### Consigne 1:
Dans le texte sur la spiritualité maçonnique, relevez toutes les façons de concevoir Dieu que propose Spinoza dans le paragraphe qui commence par « Spinoza invite à considérer ».
### Consigne 2:
Répondez brièvement à chacune des questions suivantes en vous appuyant sur le texte sur la spiritualité maçonnique.
(a) Selon quel rite se déroulent les cérémonies maçonniques traditionnelles ?
(b) En quelle année le Convent de Lausanne a-t-il défini le Grand Architecte de l'Univers ?
(c) Comment faudrait-il qualifier Spinoza du point de vue de la croyance et de la foi ?
### Consigne 3:
Reproduisez fidèlement le passage du texte sur la spiritualité maçonnique allant de « Une brève incise » jusqu'à « derrière les mots. ».

Les cérémonies maçonniques traditionnelles se déroulent selon les usages du Rite Ecossais Ancien et Accepté, le REAA, ce qui signifie que les Francs-maçons y travaillent à la gloire du Grand Architecte de l’Univers. L’invocation au Grand Architecte de l’Univers est hautement signifiante. Elle place cet épisode dans une dimension qui est celle de la spiritualité. Elle rattache cet épisode à la quête maçonnique en ce qu’elle a d’immatériel, de transcendant.
Pour ceux qui craindraient que nous nous égarions dans la confusion des genres : envisager le parcours maçonnique parcours en termes d’éveil spirituel et de quête de transcendance n’implique aucune croyance, aucune adhésion religieuse particulière. Il va de soi que cela ne l’exclut pas davantage.
La spiritualité n’est pas l’apanage des religions. C’est ce que la conception du principe créateur qu’est le Grand Architecte de l’Univers, tel que défini par le Convent de Lausanne en 1875, a posé comme fondement de notre Rite.
Une brève incise nous permettra d’évoquer un penseur, Spinoza, qui toute sa vie se présenta comme était un cherchant ; Il fût rejeté par les esprits étroits de sa communauté, coincés dans la stricte observance de la forme plutôt qu’attachés à rechercher l’idée derrière les symboles et le sens profond derrière les mots.

Il ne fait pourtant aucun doute que Baruch Spinoza croyait en l’existence du Principe, et avait de ce que les hommes, moyennant une réduction par nature anthropomorphe, se sont donnés comme image de Dieu, une conception bien plus large, bien plus absolue.
Spinoza invite à considérer Dieu comme le Un-Tout : Dieu, c’est le tout de l’univers manifesté, et donc l’ensemble des règles qui animent et donnent sa cohérence à cet univers, l’unité que ces règles lui confèrent au-delà de la multiplicité de ses formes.
Spinoza est donc loin d’être athée. Si on veut le classer au point de vue de la croyance et de la foi, il faudrait le qualifier de panthéiste, au sens de concevoir que Dieu est en toute chose, ou plutôt, d’une certaine manière, que Dieu EST toute chose. La Création se confond avec le Créateur. Spinoza le résume d’une formule explicite : « tout ce qui est dans la nature, considéré dans son essence et dans sa perfection, enveloppe et exprime le concept de Dieu ».

### Données répertoriées:
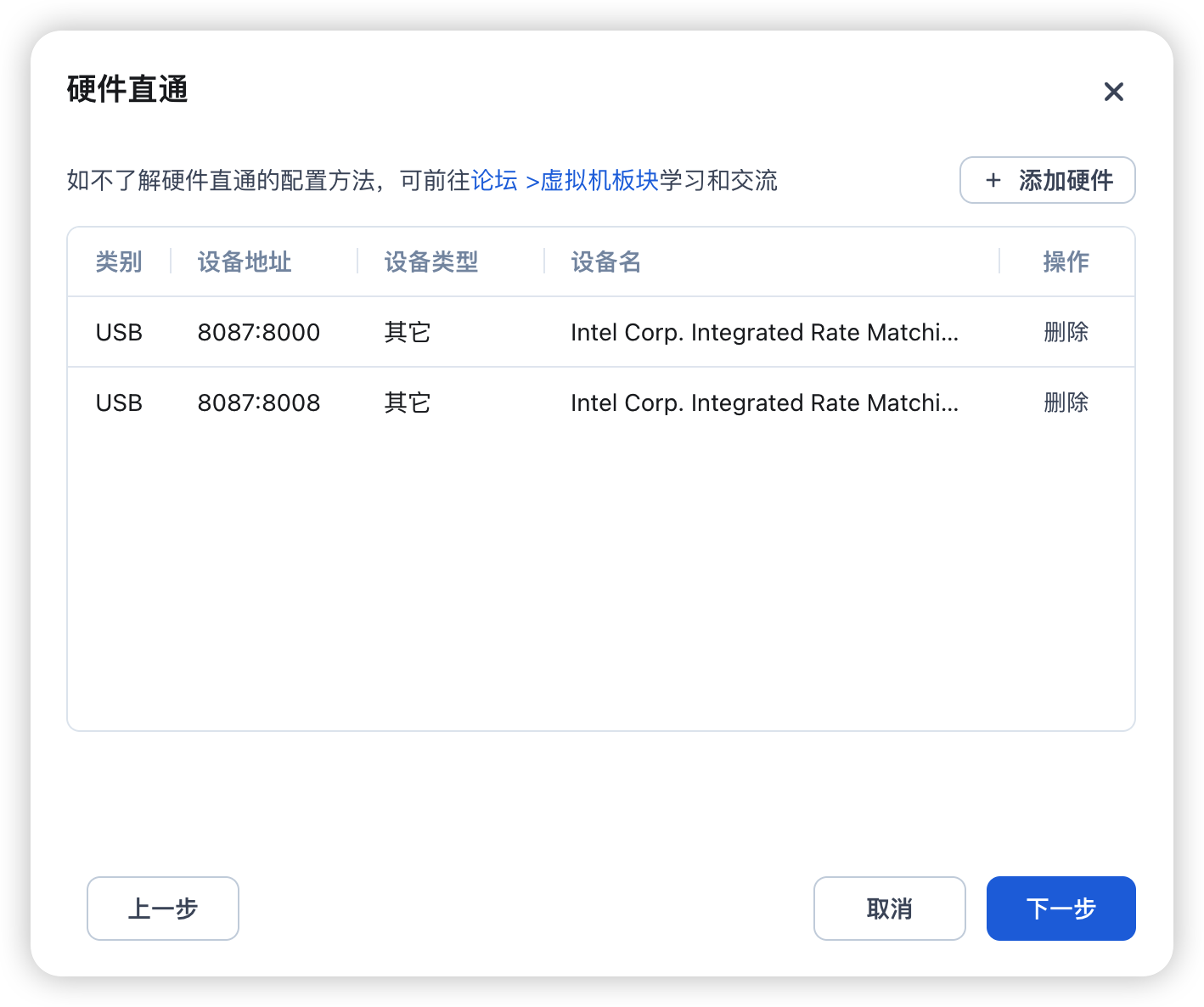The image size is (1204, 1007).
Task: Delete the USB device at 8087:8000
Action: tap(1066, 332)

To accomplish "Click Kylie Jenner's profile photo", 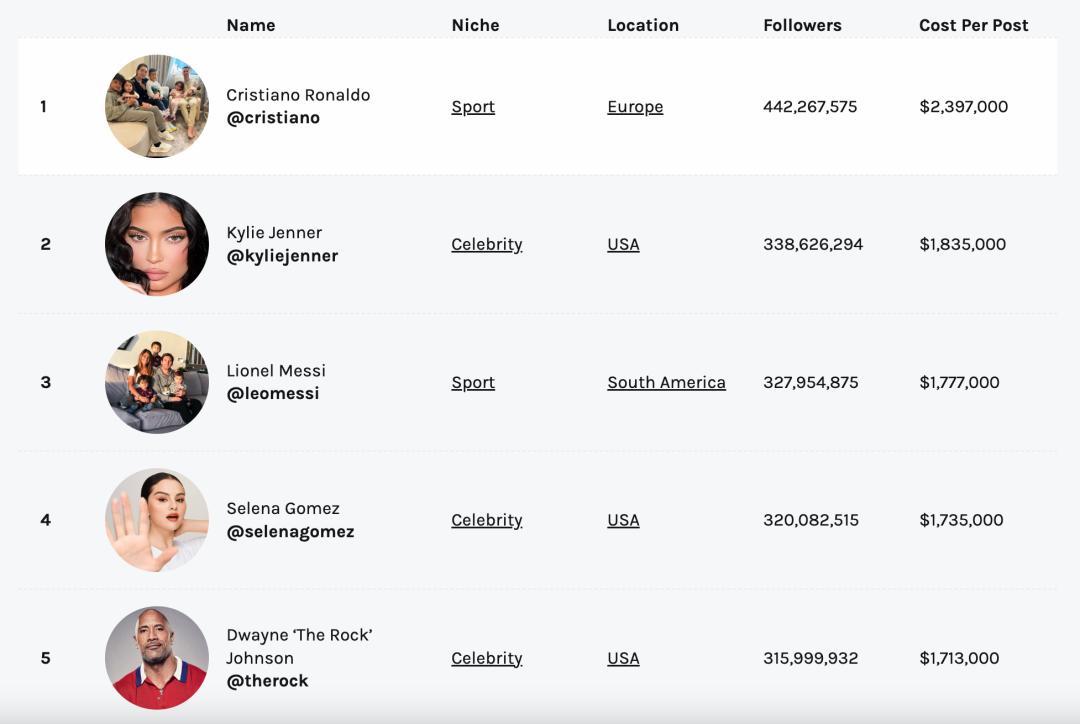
...
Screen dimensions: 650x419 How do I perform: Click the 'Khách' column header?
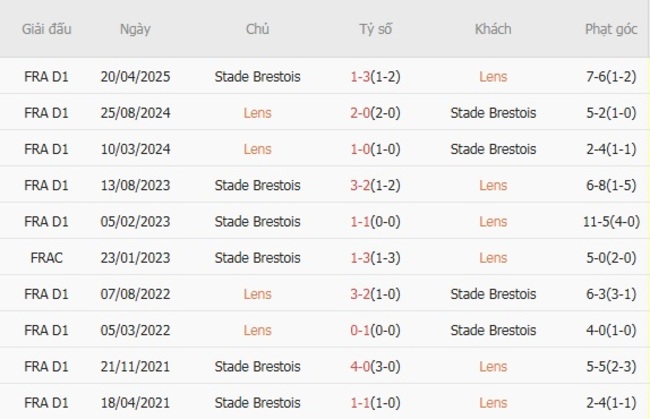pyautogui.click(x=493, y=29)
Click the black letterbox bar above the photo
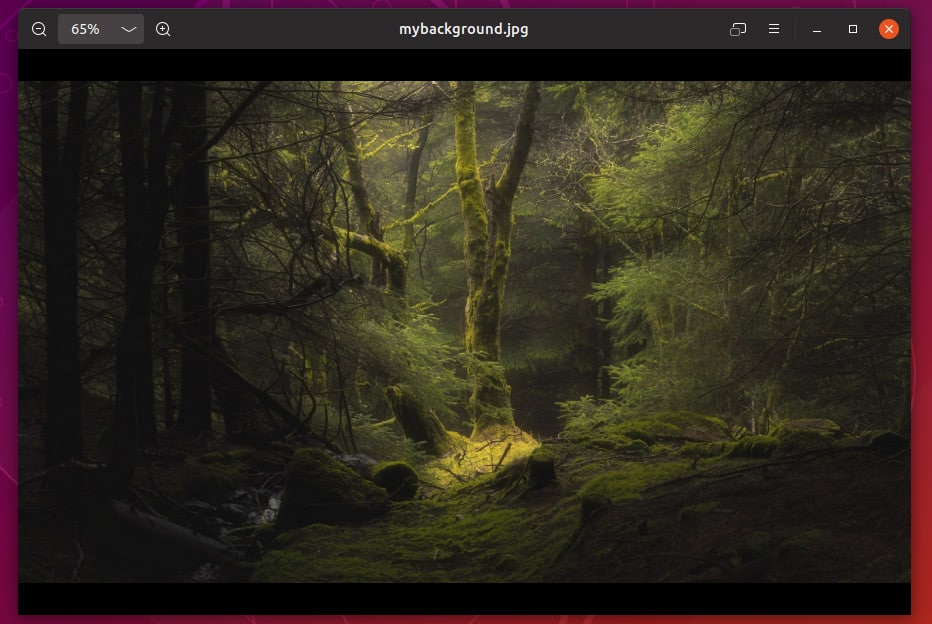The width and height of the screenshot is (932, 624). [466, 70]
--
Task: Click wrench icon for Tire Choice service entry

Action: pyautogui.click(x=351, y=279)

### Solution complète 1:
- le Un-Tout
- le tout de l'univers manifesté
- l'ensemble des règles qui animent et donnent sa cohérence à cet univers
- l'unité que ces règles lui confèrent au-delà de la multiplicité de ses formes

### Solution complète 2:
(a) Selon le Rite Ecossais Ancien et Accepté (REAA).
(b) En 1875.
(c) Il faudrait le qualifier de panthéiste.

### Solution complète 3:
Une brève incise nous permettra d’évoquer un penseur, Spinoza, qui toute sa vie se présenta comme était un cherchant ; Il fût rejeté par les esprits étroits de sa communauté, coincés dans la stricte observance de la forme plutôt qu’attachés à rechercher l’idée derrière les symboles et le sens profond derrière les mots.